Zunächst wird der DNA-Strang analysiert, dann zerschnitten und verändert, um ihn dann wieder zusammenzufügen. Es werden entweder gezielt Genome zerstört „knock out“ und damit Teile des Erbguts entfernt. Bei „knock in“ werden Gene eingefügt und an bestimmten Stellen eingebaut. „Punktmutationen“ verändern ein einzelnes Gen im Genom.
CRISPR
Abkürzung für „clustered regularly interspaced short palindromic repeats“ – also sich wiederholender DNA Abschnitten und Teil des natürlichen Erbguts von Mikroorganismen. 1987 wurde die erste CRISPR Sequenz im Bakterium E.Coli entdeckt. Es ist eine Art Immunsystem der Bakterien, um sich gegen Viren zu wehren.
Die Methode, die es seit 2012 gibt, dieses Immunsystem zur präzisen Veränderung der DNA zu nutzen, ist schneller, effektiver und natürlich dadurch auch kostengünstiger als ältere Verfahren.

▸ Angezeigte Daten:
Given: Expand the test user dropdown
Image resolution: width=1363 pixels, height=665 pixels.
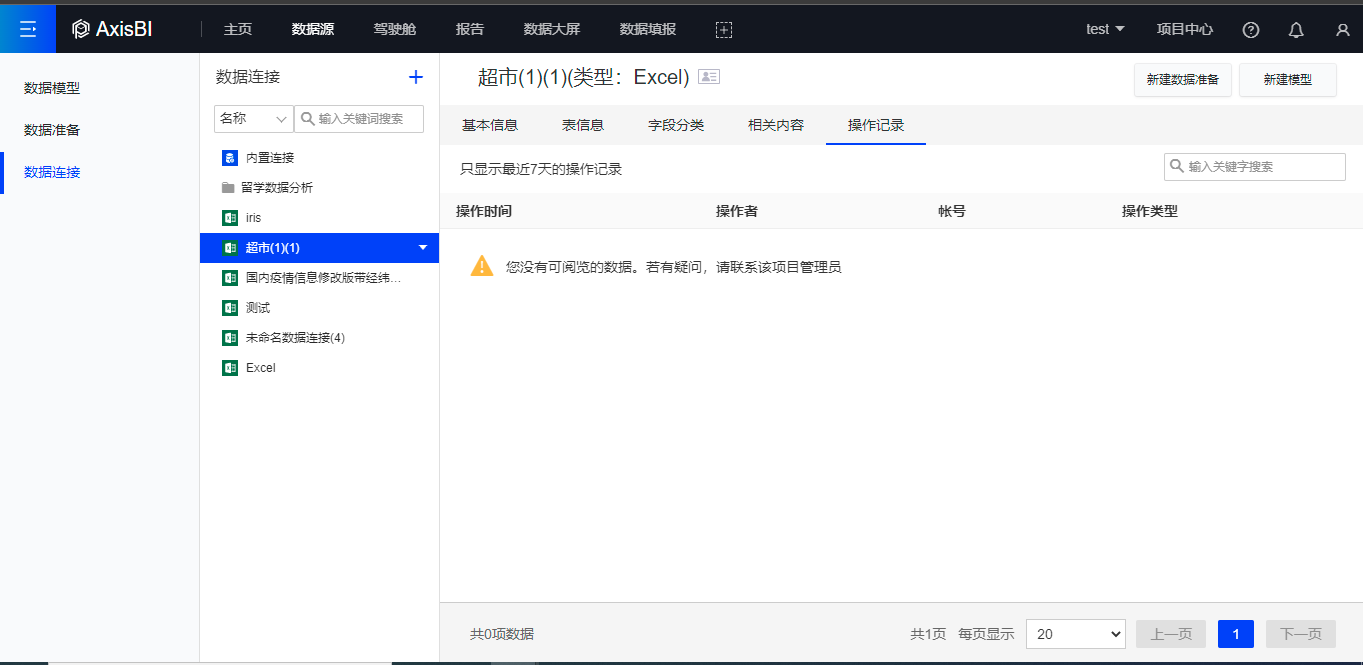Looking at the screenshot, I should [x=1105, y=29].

▸ Aufgabenstellung:
- 1) Bearbeite den Textausschnitt über CRISPR von „Zunächst wird der“ bis einschließlich „als ältere Verfahren.“. Gib diese Stelle wieder und ersetze darin „Immunsystem“ durch „Abwehrsystem“.
- 2) Prüfe, ob diese Aussagen zum Textausschnitt über CRISPR passen. Beantworte jede mit Ja oder Nein und zitiere die entscheidenden Worte.
(a) Die erste CRISPR-Sequenz wurde 1987 im Bakterium E.Coli entdeckt.
(b) Bei „knock in“ werden Gene entfernt.
(c) Die CRISPR-Methode ist teurer als ältere Verfahren.

▸ Lösungen:
- 1)
Zunächst wird der DNA-Strang analysiert, dann zerschnitten und verändert, um ihn dann wieder zusammenzufügen. Es werden entweder gezielt Genome zerstört „knock out“ und damit Teile des Erbguts entfernt. Bei „knock in“ werden Gene eingefügt und an bestimmten Stellen eingebaut. „Punktmutationen“ verändern ein einzelnes Gen im Genom.
CRISPR
Abkürzung für „clustered regularly interspaced short palindromic repeats“ – also sich wiederholender DNA Abschnitten und Teil des natürlichen Erbguts von Mikroorganismen. 1987 wurde die erste CRISPR Sequenz im Bakterium E.Coli entdeckt. Es ist eine Art Abwehrsystem der Bakterien, um sich gegen Viren zu wehren.
Die Methode, die es seit 2012 gibt, dieses Abwehrsystem zur präzisen Veränderung der DNA zu nutzen, ist schneller, effektiver und natürlich dadurch auch kostengünstiger als ältere Verfahren.

- 2)
(a) Ja: „1987 wurde die erste CRISPR Sequenz im Bakterium E.Coli entdeckt.“
(b) Nein: „Bei „knock in“ werden Gene eingefügt und an bestimmten Stellen eingebaut.“
(c) Nein: „ist schneller, effektiver und natürlich dadurch auch kostengünstiger als ältere Verfahren.“